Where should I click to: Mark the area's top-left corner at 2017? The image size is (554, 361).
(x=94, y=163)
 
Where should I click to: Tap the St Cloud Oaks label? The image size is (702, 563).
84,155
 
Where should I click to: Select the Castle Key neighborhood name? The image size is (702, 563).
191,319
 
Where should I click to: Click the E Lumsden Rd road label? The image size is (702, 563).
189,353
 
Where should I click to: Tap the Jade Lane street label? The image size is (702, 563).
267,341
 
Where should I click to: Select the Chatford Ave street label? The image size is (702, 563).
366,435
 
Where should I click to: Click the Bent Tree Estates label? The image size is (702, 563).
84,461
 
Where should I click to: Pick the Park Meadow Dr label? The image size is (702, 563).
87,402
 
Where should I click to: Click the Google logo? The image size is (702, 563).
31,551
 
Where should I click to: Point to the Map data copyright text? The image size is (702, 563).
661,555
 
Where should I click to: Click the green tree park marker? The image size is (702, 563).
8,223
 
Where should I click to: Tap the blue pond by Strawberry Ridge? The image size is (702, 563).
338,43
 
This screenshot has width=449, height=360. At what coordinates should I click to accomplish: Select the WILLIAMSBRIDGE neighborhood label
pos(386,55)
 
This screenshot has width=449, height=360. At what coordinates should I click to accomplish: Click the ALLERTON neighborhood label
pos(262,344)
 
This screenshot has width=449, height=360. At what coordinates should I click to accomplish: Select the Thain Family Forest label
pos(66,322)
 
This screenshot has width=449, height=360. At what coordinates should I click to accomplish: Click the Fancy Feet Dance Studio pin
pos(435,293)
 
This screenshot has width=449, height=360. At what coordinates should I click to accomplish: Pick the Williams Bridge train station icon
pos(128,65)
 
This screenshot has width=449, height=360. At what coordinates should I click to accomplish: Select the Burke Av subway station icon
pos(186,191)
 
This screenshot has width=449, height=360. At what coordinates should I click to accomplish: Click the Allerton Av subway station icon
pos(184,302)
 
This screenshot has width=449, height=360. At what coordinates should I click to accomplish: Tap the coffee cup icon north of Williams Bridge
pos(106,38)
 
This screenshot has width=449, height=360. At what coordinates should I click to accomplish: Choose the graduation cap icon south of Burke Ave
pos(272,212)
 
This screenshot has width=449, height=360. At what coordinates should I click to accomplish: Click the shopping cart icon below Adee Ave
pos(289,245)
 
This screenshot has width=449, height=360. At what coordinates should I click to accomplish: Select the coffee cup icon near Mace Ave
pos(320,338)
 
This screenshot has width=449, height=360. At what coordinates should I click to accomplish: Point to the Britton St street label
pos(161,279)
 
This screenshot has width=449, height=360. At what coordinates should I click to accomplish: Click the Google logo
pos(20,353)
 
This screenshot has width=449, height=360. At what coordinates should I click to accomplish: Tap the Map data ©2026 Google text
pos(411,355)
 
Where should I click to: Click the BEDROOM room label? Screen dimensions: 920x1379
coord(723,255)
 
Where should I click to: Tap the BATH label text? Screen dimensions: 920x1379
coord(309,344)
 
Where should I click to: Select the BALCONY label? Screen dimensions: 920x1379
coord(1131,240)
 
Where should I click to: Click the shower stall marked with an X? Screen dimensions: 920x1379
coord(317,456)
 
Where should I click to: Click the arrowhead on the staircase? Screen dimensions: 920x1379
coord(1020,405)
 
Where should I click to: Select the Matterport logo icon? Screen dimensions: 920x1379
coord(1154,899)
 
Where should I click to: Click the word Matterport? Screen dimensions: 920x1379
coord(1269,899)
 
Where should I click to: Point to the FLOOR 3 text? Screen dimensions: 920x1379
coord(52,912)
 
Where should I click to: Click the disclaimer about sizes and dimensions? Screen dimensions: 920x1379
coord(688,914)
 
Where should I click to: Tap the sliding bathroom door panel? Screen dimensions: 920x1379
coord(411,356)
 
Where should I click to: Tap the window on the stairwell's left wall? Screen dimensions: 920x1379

> [Tarea breve]: Copia de nuevo todas las entradas anteriores cambiando "label" por "tag" cada vez que aparezca, sin tocar nada más.

> [Ejercicio resuelto]:
Where should I click to: Mark the area's top-left corner at 2017? The image size is (554, 361).
(x=94, y=163)
 
Where should I click to: Tap the St Cloud Oaks tag? The image size is (702, 563).
84,155
 
Where should I click to: Select the Castle Key neighborhood name? The image size is (702, 563).
191,319
 
Where should I click to: Click the E Lumsden Rd road tag? The image size is (702, 563).
189,353
 
Where should I click to: Tap the Jade Lane street tag? The image size is (702, 563).
267,341
 
Where should I click to: Select the Chatford Ave street tag? The image size is (702, 563).
366,435
 
Where should I click to: Click the Bent Tree Estates tag? The image size is (702, 563).
84,461
 
Where should I click to: Pick the Park Meadow Dr tag? The image size is (702, 563).
87,402
 
Where should I click to: Click the Google logo? The image size is (702, 563).
31,551
 
Where should I click to: Point to the Map data copyright text? The image size is (702, 563).
661,555
 
Where should I click to: Click the green tree park marker? The image size is (702, 563).
8,223
 
Where should I click to: Tap the blue pond by Strawberry Ridge? The image size is (702, 563).
338,43
 
This screenshot has width=449, height=360. At what coordinates should I click to accomplish: Select the WILLIAMSBRIDGE neighborhood tag
pos(386,55)
 
This screenshot has width=449, height=360. At what coordinates should I click to accomplish: Click the ALLERTON neighborhood tag
pos(262,344)
 
This screenshot has width=449, height=360. At what coordinates should I click to accomplish: Select the Thain Family Forest tag
pos(66,322)
 
This screenshot has width=449, height=360. At what coordinates should I click to accomplish: Click the Fancy Feet Dance Studio pin
pos(435,293)
 
This screenshot has width=449, height=360. At what coordinates should I click to accomplish: Pick the Williams Bridge train station icon
pos(128,65)
 
This screenshot has width=449, height=360. At what coordinates should I click to accomplish: Select the Burke Av subway station icon
pos(186,191)
 
This screenshot has width=449, height=360. At what coordinates should I click to accomplish: Click the Allerton Av subway station icon
pos(184,302)
 
This screenshot has width=449, height=360. At what coordinates should I click to accomplish: Tap the coffee cup icon north of Williams Bridge
pos(106,38)
 
This screenshot has width=449, height=360. At what coordinates should I click to accomplish: Choose the graduation cap icon south of Burke Ave
pos(272,212)
 
This screenshot has width=449, height=360. At what coordinates should I click to accomplish: Click the shopping cart icon below Adee Ave
pos(289,245)
 
This screenshot has width=449, height=360. At what coordinates should I click to accomplish: Select the coffee cup icon near Mace Ave
pos(320,338)
 
This screenshot has width=449, height=360. At what coordinates should I click to accomplish: Point to the Britton St street tag
pos(161,279)
 
This screenshot has width=449, height=360. At what coordinates should I click to accomplish: Click the Google logo
pos(20,353)
 
This screenshot has width=449, height=360. At what coordinates should I click to accomplish: Tap the Map data ©2026 Google text
pos(411,355)
 
Where should I click to: Click the BEDROOM room tag? Screen dimensions: 920x1379
coord(723,255)
 
Where should I click to: Tap the BATH tag text? Screen dimensions: 920x1379
coord(309,344)
 
Where should I click to: Select the BALCONY tag? Screen dimensions: 920x1379
coord(1131,240)
 
Where should I click to: Click the shower stall marked with an X? Screen dimensions: 920x1379
coord(317,456)
 
Where should I click to: Click the arrowhead on the staircase? Screen dimensions: 920x1379
coord(1020,405)
 
Where should I click to: Select the Matterport logo icon? Screen dimensions: 920x1379
coord(1154,899)
 
Where should I click to: Click the word Matterport? Screen dimensions: 920x1379
coord(1269,899)
 
Where should I click to: Point to the FLOOR 3 text? Screen dimensions: 920x1379
coord(52,912)
 
Where should I click to: Click the disclaimer about sizes and dimensions? Screen dimensions: 920x1379
coord(688,914)
 
Where should I click to: Tap the sliding bathroom door panel? Screen dimensions: 920x1379
coord(411,356)
 
Where should I click to: Tap the window on the stairwell's left wall? Screen dimensions: 920x1379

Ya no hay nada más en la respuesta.